It should be noted that using certain system calls may cause problems with the libraries you're using. For example, glibc needs to maintain complete control over the threading model in order to implement thread-local storage. By issuing a clone system call directly, the glibc threading model is broken and even something simple like errno is likely to break.

In my opinion, libraries shouldn't contain thread-local or global variables in the first place. Unfortunately, the C language is old and these problems will never be fixed. It's possible to create better libraries in freestanding C or even freestanding Rust but replacing what already exists is a lifetime of work.

> What exactly is liburing bringing to the table that I shouldn't be using the uring syscalls directly?

It's easier to use compared to the kernel interface. For example, it handles submission queue polling automatically without any extra code.

[+] shuss|5 years ago|reply

The raw io_uring interface, once you ignore the boilerplate initialization code, is actually a super-simple interface to use. liburing is itself only a very thin wrapper on top of io_uring. I feel that if you ever used io_uring, after a while you'll end up with a bunch of convenience functions. liburing looks more like a collection of those functions to me today.

One place where a slightly high-level interface is provided by liburing is in the function io_uring_submit(). It determines among other things if there is a need to call the io_uring_enter() system call depending on whether you are in polling mode or not, for example. You can read more about it here:

https://unixism.net/loti/tutorial/sq_poll.html

Otherwise, at least at this time, liburing is a simple wrapper.

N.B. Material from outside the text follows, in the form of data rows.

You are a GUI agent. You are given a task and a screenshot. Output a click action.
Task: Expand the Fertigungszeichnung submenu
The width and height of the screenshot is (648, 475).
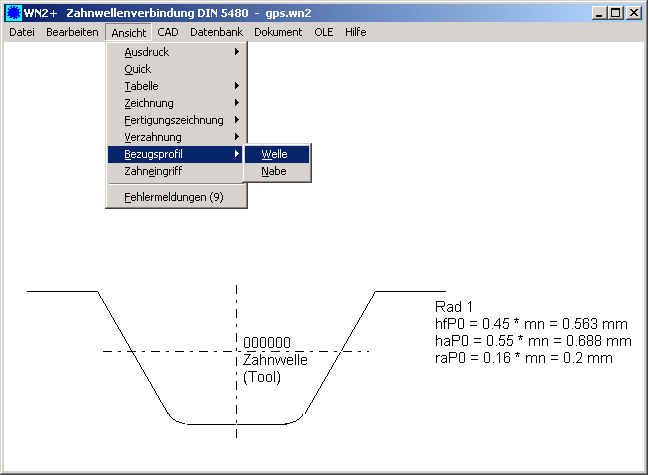tap(176, 120)
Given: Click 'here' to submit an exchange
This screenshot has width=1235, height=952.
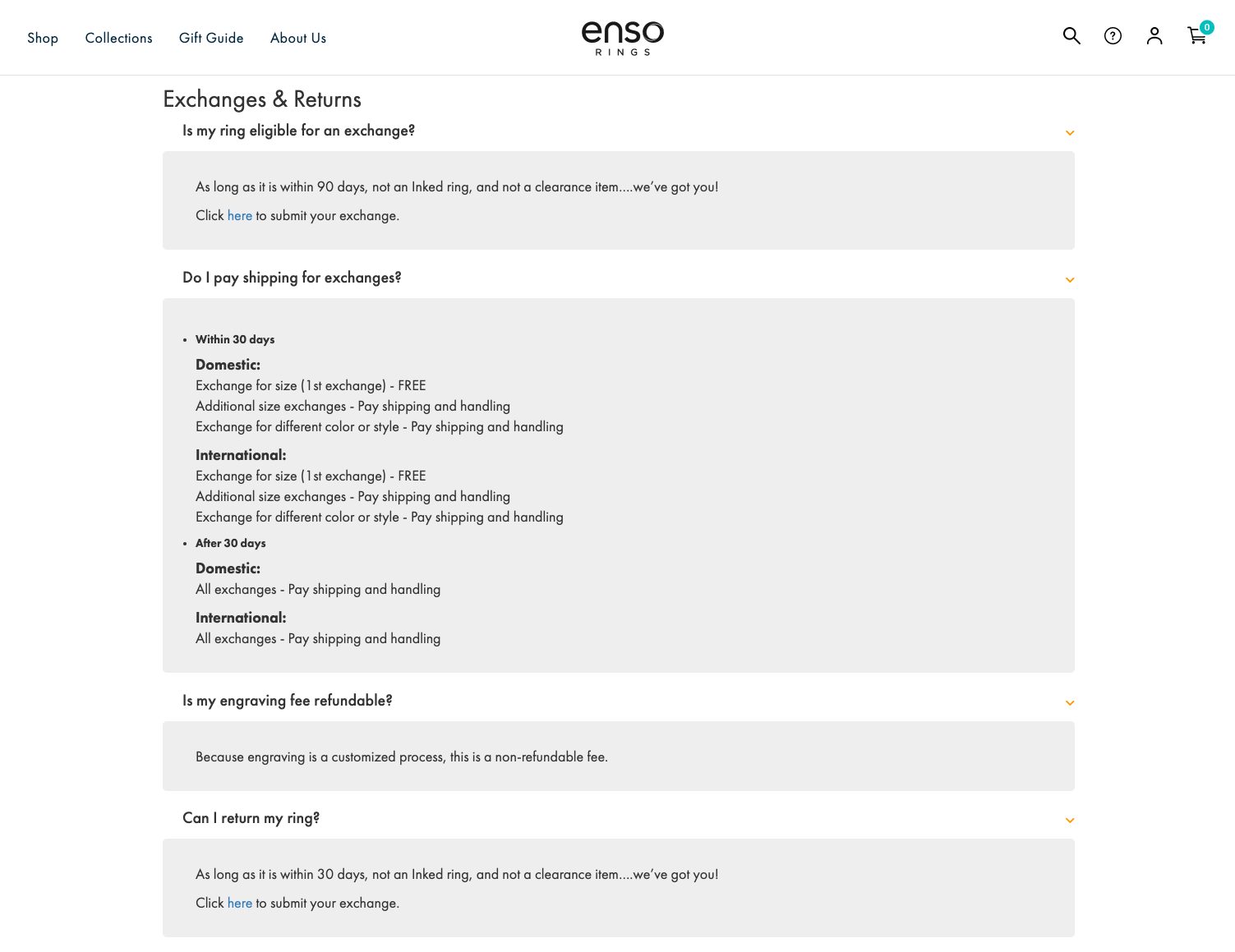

[+] andoma|5 years ago|reply

io_uring requires userspace to access it using a well-defined load/store memory ordering. Care must be taken to make sure the compiler does not reorder instructions but also to use the correct load/store instructions so hardware doesn't reorder loads and stores. This is easier to (accidentally) get correct on x86 as it has stronger ordering guarantees. In other words, if you are not careful your code might be correct on x86 but fail on Arm, etc. Needless to say the library handles all of this correctly.

[+] jra_samba|5 years ago|reply

io_uring still has its wrinkles.

We are scrambling right now to fix a problem due to change in behavior exposed to user-space from the io_uring kernel module in later kernels.

Turns out that in earlier kernels (Ubuntu 19.04 5.3.0-51-generic #44-Ubuntu SMP) io_uring will not return short reads/writes (that's where you ask for e.g. 8k, but there's only 4k in the buffer cache, so the call doesn't signal as complete and blocks until all 8k has been transferred). In later kernels (not sure when the behavior changed, but the one shipped with Fedora 32 has the new behavior) io_uring returns partial (short) reads to user space. e.g. You ask for 8k but there's only 4k in the buffer cache, so the call signals complete with a return of only 4k read, not the 8k you asked for.

Userspace code now has to cope with this where it didn't before. You could argue (and kernel developers did :-) that this was always possible, so user code needs to be aware of this. But it didn't used to do that :-). Change for user space is bad, mkay :-).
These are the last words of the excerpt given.